It came up early in our relationship, my wife Jordana’s (Jo’s) unabashed love of Israel. It’s not that I didn’t like Israel, or have an appreciation for her history, tradition and culture. After all, as a Jew, mine and Israel’s story are intrinsically linked together, tethered like the threads of a bed sheet. If pulled too far apart, I would lose the fabric of my family, the bonds of religion and the sense of shared community that dates back centuries. That said, my love and appreciation of Israel didn’t always come so easily. I visited Israel growing up, and even spent time there studying abroad during a gap year before college. But, I don’t feel it in my bones like Jo does. Or, at least I didn’t used to.
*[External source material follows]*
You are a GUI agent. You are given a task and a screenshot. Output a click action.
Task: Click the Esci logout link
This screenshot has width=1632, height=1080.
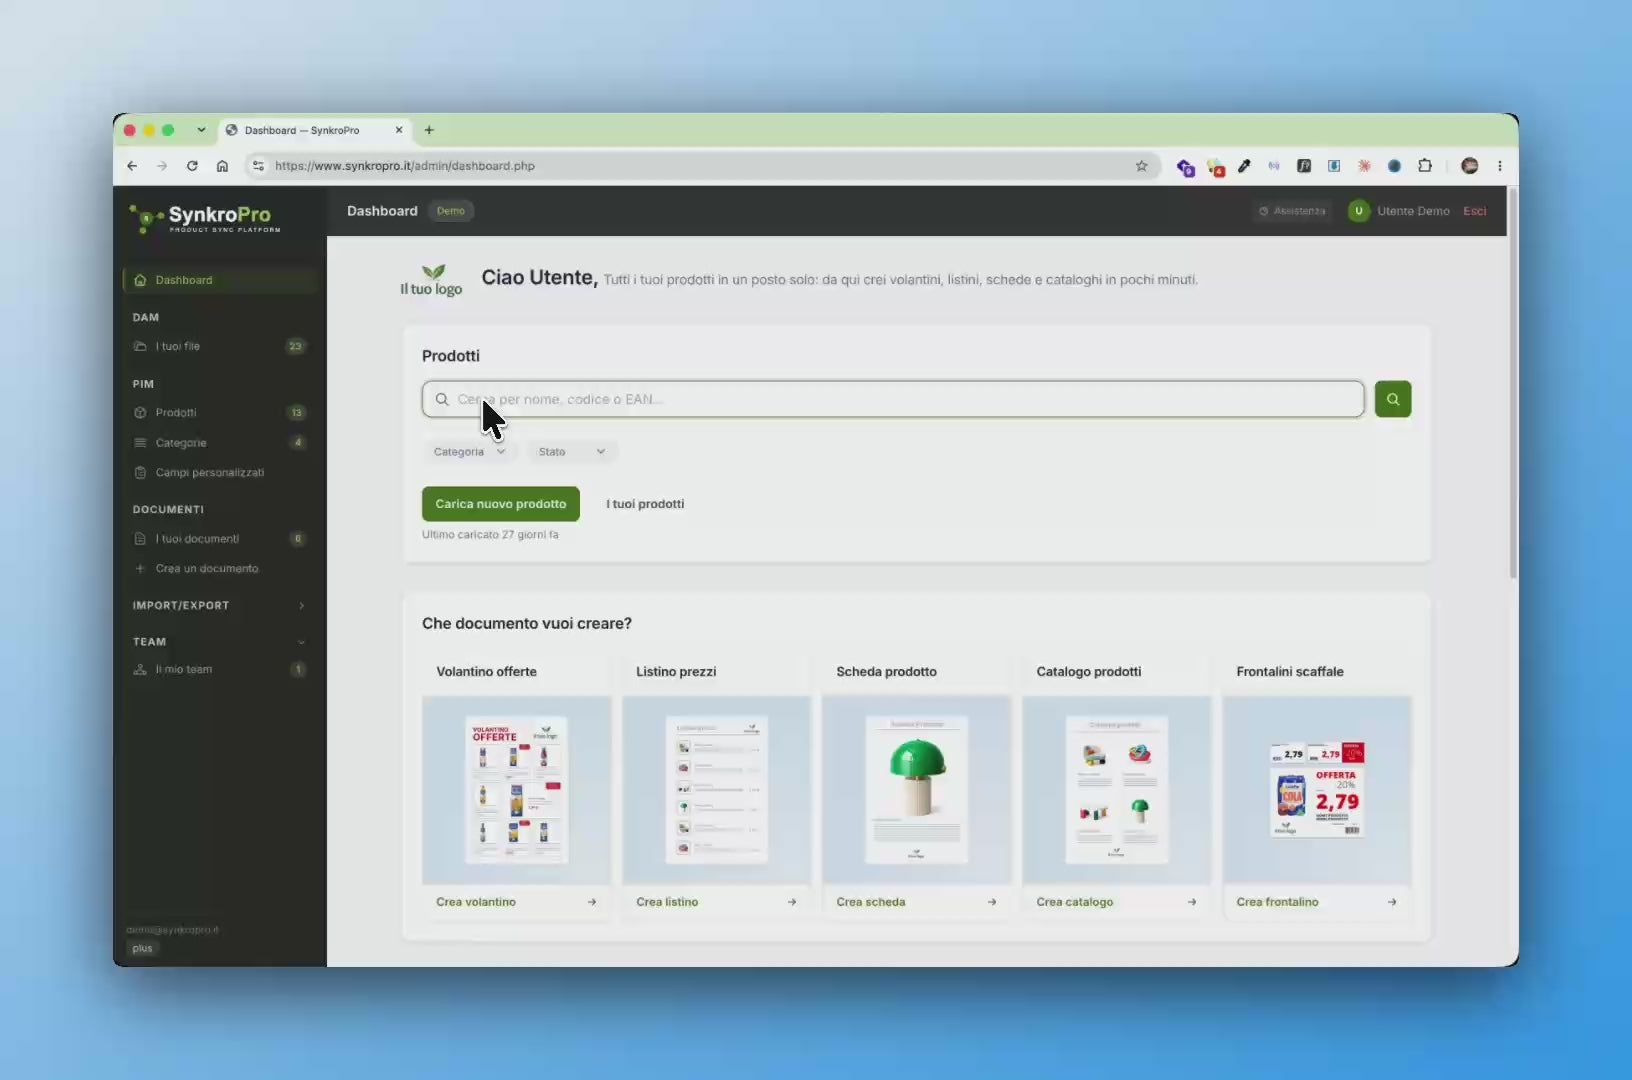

“To fully understand me, you need to understand my love of Israel,” she said matter-of-factly, on our second date.
It seemed a little early to talk about a topic so deeply personal, but that was just how our relationship was naturally developing. I tried to sweep the topic away by agreeing lightly, but she saw right through me.
“Yea, Israel’s dope,” I noted, wisely, before gulping down some wine.
She waited, as though I was going to follow up, but that was all I could muster.
“Is that all?”
“Well…”, I started hesitantly, “I like Israel, too. I’m just not sure I…love Israel.”
And just like that, the mood had soured. I tried quickly to change subjects. Maybe she wanted some blueberry bombs like we downed the week before? No dice. I hope I didn’t just screw this up, I thought, knowing full well it was entirely possible. Clearly, Jordana was in a slightly different place in her life. Having dated most of Upper Manhattan by that point, she knew exactly what she wanted. More importantly, what she didn’t. I would have to think quick.
“I could be…convinced,” as though it was something learned like a new skill, or an old practice I could pick back up.
“Tell me about the first time you fell in love with Israel,” I offered.
“It was during a High School trip. I discovered more about myself during my time in Israel than I did during all of high school combined. I knew then and there Israel was going to a be huge part of my life.”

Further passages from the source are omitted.